» VOCI DA ELABORARE:
* * * * *

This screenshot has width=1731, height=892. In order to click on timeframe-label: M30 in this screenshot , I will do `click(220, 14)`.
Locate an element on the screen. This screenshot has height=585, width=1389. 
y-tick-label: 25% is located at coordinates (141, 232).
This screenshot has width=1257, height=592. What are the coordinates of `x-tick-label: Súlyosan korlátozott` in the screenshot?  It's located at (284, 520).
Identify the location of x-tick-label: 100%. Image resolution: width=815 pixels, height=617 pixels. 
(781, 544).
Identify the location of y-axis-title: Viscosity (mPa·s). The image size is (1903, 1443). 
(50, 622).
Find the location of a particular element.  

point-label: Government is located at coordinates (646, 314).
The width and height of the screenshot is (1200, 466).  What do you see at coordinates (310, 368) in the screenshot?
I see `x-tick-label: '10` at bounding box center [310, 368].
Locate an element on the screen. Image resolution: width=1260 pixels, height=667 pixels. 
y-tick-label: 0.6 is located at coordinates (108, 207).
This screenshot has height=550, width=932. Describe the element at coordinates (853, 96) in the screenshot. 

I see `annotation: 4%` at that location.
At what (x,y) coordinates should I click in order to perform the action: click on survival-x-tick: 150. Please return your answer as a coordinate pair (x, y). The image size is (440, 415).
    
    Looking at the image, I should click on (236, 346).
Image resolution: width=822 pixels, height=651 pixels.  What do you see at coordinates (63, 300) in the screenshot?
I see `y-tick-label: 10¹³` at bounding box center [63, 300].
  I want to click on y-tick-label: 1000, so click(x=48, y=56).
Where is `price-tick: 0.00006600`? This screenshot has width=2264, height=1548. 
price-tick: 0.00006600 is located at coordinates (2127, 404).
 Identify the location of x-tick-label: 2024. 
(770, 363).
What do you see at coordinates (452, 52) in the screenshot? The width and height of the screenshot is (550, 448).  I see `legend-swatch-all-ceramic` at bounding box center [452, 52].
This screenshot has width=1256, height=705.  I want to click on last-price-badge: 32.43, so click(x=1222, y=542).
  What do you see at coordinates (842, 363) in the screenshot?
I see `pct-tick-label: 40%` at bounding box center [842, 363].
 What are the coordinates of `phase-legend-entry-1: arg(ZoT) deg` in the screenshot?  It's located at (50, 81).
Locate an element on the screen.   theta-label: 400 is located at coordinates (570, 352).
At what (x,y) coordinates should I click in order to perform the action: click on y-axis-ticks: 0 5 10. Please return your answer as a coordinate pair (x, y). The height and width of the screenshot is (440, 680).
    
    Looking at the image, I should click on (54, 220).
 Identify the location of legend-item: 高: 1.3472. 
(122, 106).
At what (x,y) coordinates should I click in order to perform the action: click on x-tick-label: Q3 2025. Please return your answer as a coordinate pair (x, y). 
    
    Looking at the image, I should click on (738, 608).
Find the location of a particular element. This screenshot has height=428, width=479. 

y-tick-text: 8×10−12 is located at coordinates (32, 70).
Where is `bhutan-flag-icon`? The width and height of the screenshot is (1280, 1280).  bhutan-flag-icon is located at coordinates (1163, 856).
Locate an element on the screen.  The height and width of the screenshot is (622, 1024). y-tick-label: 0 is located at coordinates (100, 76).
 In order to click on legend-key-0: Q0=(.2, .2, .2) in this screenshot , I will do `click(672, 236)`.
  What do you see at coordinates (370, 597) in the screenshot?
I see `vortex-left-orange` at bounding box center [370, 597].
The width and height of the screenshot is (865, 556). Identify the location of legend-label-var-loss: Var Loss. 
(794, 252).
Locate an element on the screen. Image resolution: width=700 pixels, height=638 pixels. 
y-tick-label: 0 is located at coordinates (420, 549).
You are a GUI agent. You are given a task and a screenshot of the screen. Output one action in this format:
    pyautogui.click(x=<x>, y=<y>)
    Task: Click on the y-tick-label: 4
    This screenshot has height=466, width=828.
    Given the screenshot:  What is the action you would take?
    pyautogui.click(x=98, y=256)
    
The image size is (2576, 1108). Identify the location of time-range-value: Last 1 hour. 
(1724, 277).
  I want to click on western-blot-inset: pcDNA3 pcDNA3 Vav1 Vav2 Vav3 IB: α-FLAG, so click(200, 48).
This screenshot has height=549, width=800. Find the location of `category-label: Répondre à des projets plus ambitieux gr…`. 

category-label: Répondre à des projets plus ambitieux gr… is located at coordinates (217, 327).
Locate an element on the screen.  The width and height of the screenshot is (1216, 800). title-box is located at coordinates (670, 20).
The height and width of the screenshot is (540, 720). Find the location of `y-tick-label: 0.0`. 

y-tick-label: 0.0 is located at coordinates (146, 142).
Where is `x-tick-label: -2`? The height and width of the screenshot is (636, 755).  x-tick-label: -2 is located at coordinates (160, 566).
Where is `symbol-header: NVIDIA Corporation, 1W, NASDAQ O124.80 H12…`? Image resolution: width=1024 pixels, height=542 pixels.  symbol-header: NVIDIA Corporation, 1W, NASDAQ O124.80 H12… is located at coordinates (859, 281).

* * * * *

» COMPITO DA SVOLGERE: Riporta le righe di tutte le voci qui sopra come lista JSON di stringhe, una stringa per riga, omettendo le righe vuote.

» RISPOSTA AL PROBLEMA:
[
  "This screenshot has width=1731, height=892. In order to click on timeframe-label: M30 in this screenshot , I will do `click(220, 14)`.",
  "Locate an element on the screen. This screenshot has height=585, width=1389. ",
  "y-tick-label: 25% is located at coordinates (141, 232).",
  "This screenshot has width=1257, height=592. What are the coordinates of `x-tick-label: Súlyosan korlátozott` in the screenshot?  It's located at (284, 520).",
  "Identify the location of x-tick-label: 100%. Image resolution: width=815 pixels, height=617 pixels. ",
  "(781, 544).",
  "Identify the location of y-axis-title: Viscosity (mPa·s). The image size is (1903, 1443). ",
  "(50, 622).",
  "Find the location of a particular element.  ",
  "point-label: Government is located at coordinates (646, 314).",
  "The width and height of the screenshot is (1200, 466).  What do you see at coordinates (310, 368) in the screenshot?",
  "I see `x-tick-label: '10` at bounding box center [310, 368].",
  "Locate an element on the screen. Image resolution: width=1260 pixels, height=667 pixels. ",
  "y-tick-label: 0.6 is located at coordinates (108, 207).",
  "This screenshot has height=550, width=932. Describe the element at coordinates (853, 96) in the screenshot. ",
  "I see `annotation: 4%` at that location.",
  "At what (x,y) coordinates should I click in order to perform the action: click on survival-x-tick: 150. Please return your answer as a coordinate pair (x, y). The image size is (440, 415).",
  "    Looking at the image, I should click on (236, 346).",
  "Image resolution: width=822 pixels, height=651 pixels.  What do you see at coordinates (63, 300) in the screenshot?",
  "I see `y-tick-label: 10¹³` at bounding box center [63, 300].",
  "  I want to click on y-tick-label: 1000, so click(x=48, y=56).",
  "Where is `price-tick: 0.00006600`? This screenshot has width=2264, height=1548. ",
  "price-tick: 0.00006600 is located at coordinates (2127, 404).",
  " Identify the location of x-tick-label: 2024. ",
  "(770, 363).",
  "What do you see at coordinates (452, 52) in the screenshot? The width and height of the screenshot is (550, 448).  I see `legend-swatch-all-ceramic` at bounding box center [452, 52].",
  "This screenshot has width=1256, height=705.  I want to click on last-price-badge: 32.43, so click(x=1222, y=542).",
  "  What do you see at coordinates (842, 363) in the screenshot?",
  "I see `pct-tick-label: 40%` at bounding box center [842, 363].",
  " What are the coordinates of `phase-legend-entry-1: arg(ZoT) deg` in the screenshot?  It's located at (50, 81).",
  "Locate an element on the screen.   theta-label: 400 is located at coordinates (570, 352).",
  "At what (x,y) coordinates should I click in order to perform the action: click on y-axis-ticks: 0 5 10. Please return your answer as a coordinate pair (x, y). The height and width of the screenshot is (440, 680).",
  "    Looking at the image, I should click on (54, 220).",
  " Identify the location of legend-item: 高: 1.3472. ",
  "(122, 106).",
  "At what (x,y) coordinates should I click in order to perform the action: click on x-tick-label: Q3 2025. Please return your answer as a coordinate pair (x, y). ",
  "    Looking at the image, I should click on (738, 608).",
  "Find the location of a particular element. This screenshot has height=428, width=479. ",
  "y-tick-text: 8×10−12 is located at coordinates (32, 70).",
  "Where is `bhutan-flag-icon`? The width and height of the screenshot is (1280, 1280).  bhutan-flag-icon is located at coordinates (1163, 856).",
  "Locate an element on the screen.  The height and width of the screenshot is (622, 1024). y-tick-label: 0 is located at coordinates (100, 76).",
  " In order to click on legend-key-0: Q0=(.2, .2, .2) in this screenshot , I will do `click(672, 236)`.",
  "  What do you see at coordinates (370, 597) in the screenshot?",
  "I see `vortex-left-orange` at bounding box center [370, 597].",
  "The width and height of the screenshot is (865, 556). Identify the location of legend-label-var-loss: Var Loss. ",
  "(794, 252).",
  "Locate an element on the screen. Image resolution: width=700 pixels, height=638 pixels. ",
  "y-tick-label: 0 is located at coordinates (420, 549).",
  "You are a GUI agent. You are given a task and a screenshot of the screen. Output one action in this format:",
  "    pyautogui.click(x=<x>, y=<y>)",
  "    Task: Click on the y-tick-label: 4",
  "    This screenshot has height=466, width=828.",
  "    Given the screenshot:  What is the action you would take?",
  "    pyautogui.click(x=98, y=256)",
  "The image size is (2576, 1108). Identify the location of time-range-value: Last 1 hour. ",
  "(1724, 277).",
  "  I want to click on western-blot-inset: pcDNA3 pcDNA3 Vav1 Vav2 Vav3 IB: α-FLAG, so click(200, 48).",
  "This screenshot has height=549, width=800. Find the location of `category-label: Répondre à des projets plus ambitieux gr…`. ",
  "category-label: Répondre à des projets plus ambitieux gr… is located at coordinates (217, 327).",
  "Locate an element on the screen.  The width and height of the screenshot is (1216, 800). title-box is located at coordinates (670, 20).",
  "The height and width of the screenshot is (540, 720). Find the location of `y-tick-label: 0.0`. ",
  "y-tick-label: 0.0 is located at coordinates (146, 142).",
  "Where is `x-tick-label: -2`? The height and width of the screenshot is (636, 755).  x-tick-label: -2 is located at coordinates (160, 566).",
  "Where is `symbol-header: NVIDIA Corporation, 1W, NASDAQ O124.80 H12…`? Image resolution: width=1024 pixels, height=542 pixels.  symbol-header: NVIDIA Corporation, 1W, NASDAQ O124.80 H12… is located at coordinates (859, 281)."
]